[[ Source extract open ]]

7) Container logs from each Node Manager is aggregated into /tmp/logs/<user-id>/logs/application_xxxxxxxxxxxx_xxxx

 

 

Hope ths helps!

 

 

View solution in original post

8 REPLIES 8

avatar
Expert Contributor

Hi TS,

 

Thanks for your post.  In regards to what you have reported, is the issue that you're seeing specific only to Spark jobs submitted to YARN?  If that's the case, it's important to note that the Job History Server in is specific to Map Reduce jobs run on YARN and not actually for Spark.  The history of Spark jobs submitted to YARN is handled by a completely separate service called the Spark History Server.

 

Are you able to run a simple Pi Mapreduce job submitted to YARN, and does that appear in the JHS Web UI once completed?

 

avatar
Contributor

Anthony, thank you for the clarification!

Having said that (JHServer is specific to Map Reduce jobs run on YARN) where other type of jobs will be shown?

(You said tha Spark has its own JHS...)

BTW: Besides M/R and Spark jobs what other types of jobs can we launch via YARN?

 

How jobs are moved from /tmp/logs/<user-id>/logs fodler to /user/history/done & /user/history/done_intermediate ones?

Or they are created simultaneously?

 

Thank you for your assistance, it is much appreciated!

[[ Source extract closed ]]

Problem description: Can you set down the part of the YARN job history thread starting at "Having said that" and ending at "are created simultaneously?", copied word for word?

[[ Data shown open ]]

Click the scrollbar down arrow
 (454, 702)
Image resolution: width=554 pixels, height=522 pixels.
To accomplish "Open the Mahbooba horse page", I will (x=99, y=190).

[[ Data shown closed ]]

Expected answer:
Having said that (JHServer is specific to Map Reduce jobs run on YARN) where other type of jobs will be shown?

(You said tha Spark has its own JHS...)

BTW: Besides M/R and Spark jobs what other types of jobs can we launch via YARN?

 

How jobs are moved from /tmp/logs/<user-id>/logs fodler to /user/history/done & /user/history/done_intermediate ones?

Or they are created simultaneously?